Joel and Ethan Coen
Joel and Ethan Coen direct, produce and write their films and are among today’s most honored and respected filmmakers. Joel was honored at the Cannes Film Festival in 2001 as Best Director for The Man Who Wasn’t There, and in 1991 as Best Director for Barton Fink. In 1996, he was honored as Best Director by the New York Film Critics Circle, the National Board of Review, and BAFTA for Fargo. The film, which Joel co-wrote with Ethan who produced, received seven Oscar nominations, winning two including Best Original Screenplay. Joel and Ethan co-wrote the Oscar-nominated and Golden Globe–winning screenplay for O Brother, Where Art Thou?, which Ethan produced.
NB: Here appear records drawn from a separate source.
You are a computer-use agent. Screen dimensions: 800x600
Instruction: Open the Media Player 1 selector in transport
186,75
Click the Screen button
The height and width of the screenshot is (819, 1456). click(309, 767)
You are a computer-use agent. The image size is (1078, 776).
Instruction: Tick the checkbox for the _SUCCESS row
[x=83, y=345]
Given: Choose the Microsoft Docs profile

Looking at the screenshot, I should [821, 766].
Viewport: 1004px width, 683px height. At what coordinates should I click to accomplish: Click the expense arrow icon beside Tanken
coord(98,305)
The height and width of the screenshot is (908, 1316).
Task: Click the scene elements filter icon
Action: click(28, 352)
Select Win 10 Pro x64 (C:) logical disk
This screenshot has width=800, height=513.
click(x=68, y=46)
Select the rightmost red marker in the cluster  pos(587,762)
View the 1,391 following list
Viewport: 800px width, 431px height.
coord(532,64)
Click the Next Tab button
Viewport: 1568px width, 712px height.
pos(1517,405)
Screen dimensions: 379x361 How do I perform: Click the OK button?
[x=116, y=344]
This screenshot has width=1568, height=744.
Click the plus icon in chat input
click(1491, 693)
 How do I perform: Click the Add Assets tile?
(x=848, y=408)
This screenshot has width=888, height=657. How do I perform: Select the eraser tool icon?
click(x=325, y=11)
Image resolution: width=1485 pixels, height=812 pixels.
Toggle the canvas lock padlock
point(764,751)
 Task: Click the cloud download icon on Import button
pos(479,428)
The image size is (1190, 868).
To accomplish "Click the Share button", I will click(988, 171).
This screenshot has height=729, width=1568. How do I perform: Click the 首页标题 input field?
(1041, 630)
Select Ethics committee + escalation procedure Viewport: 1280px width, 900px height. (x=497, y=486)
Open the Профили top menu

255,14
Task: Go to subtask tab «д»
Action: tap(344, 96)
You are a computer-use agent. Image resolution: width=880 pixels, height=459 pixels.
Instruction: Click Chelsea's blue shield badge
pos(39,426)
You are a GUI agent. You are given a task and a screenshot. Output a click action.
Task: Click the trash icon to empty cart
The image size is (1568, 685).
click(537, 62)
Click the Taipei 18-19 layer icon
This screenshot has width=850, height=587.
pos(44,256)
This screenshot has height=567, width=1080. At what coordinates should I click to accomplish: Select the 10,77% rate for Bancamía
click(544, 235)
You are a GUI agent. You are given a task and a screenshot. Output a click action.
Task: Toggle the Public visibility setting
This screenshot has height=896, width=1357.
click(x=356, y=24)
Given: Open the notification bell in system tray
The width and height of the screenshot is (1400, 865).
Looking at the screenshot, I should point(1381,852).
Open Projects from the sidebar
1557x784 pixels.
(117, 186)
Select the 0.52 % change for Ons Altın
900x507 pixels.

Other films Joel directed and co-wrote with Ethan, which Ethan produced, are Intolerable Cruelty, The Big Lebowksi, The Hudsucker Proxy, Barton Fink (Palme D’Or/Cannes), Miller’s Crossing, Raising Arizona, and Blood Simple. Joel and Ethan co-directed the 2004 comedy The Ladykillers, again with Ethan producing. The Coens’ 2007 adaptation of Cormac McCarthy’s No Country for Old Men brought them the Directors Guild of America, BAFTA, and Academy Awards for direction; the Golden Globe for Best Screenplay; Best Picture, Best Director, and Best Screenplay (New York Film Critics Circle); Oscars for Best Picture and Best Adapted Screenplay; and awards from the National Board of Review. The film’s cast won the Screen Actors Guild Award and Javier Bardem won the SAG Award and the Oscar as Best Supporting Actor. The Coens’ Burn After Reading (2008) was nominated for the BAFTA and the WGA Award for Best Original Screenplay. A Serious Man (2009) received Academy Award nominations for Best Picture and Best Original Screenplay and was also nominated for the BAFTA and WGA Awards for Best Original Screenplay. True Grit (2010) received ten Academy Award nominations including Best Picture and Inside Llewyn Davis (2013) was awarded the Grand Prix at the 2013 Cannes Festival.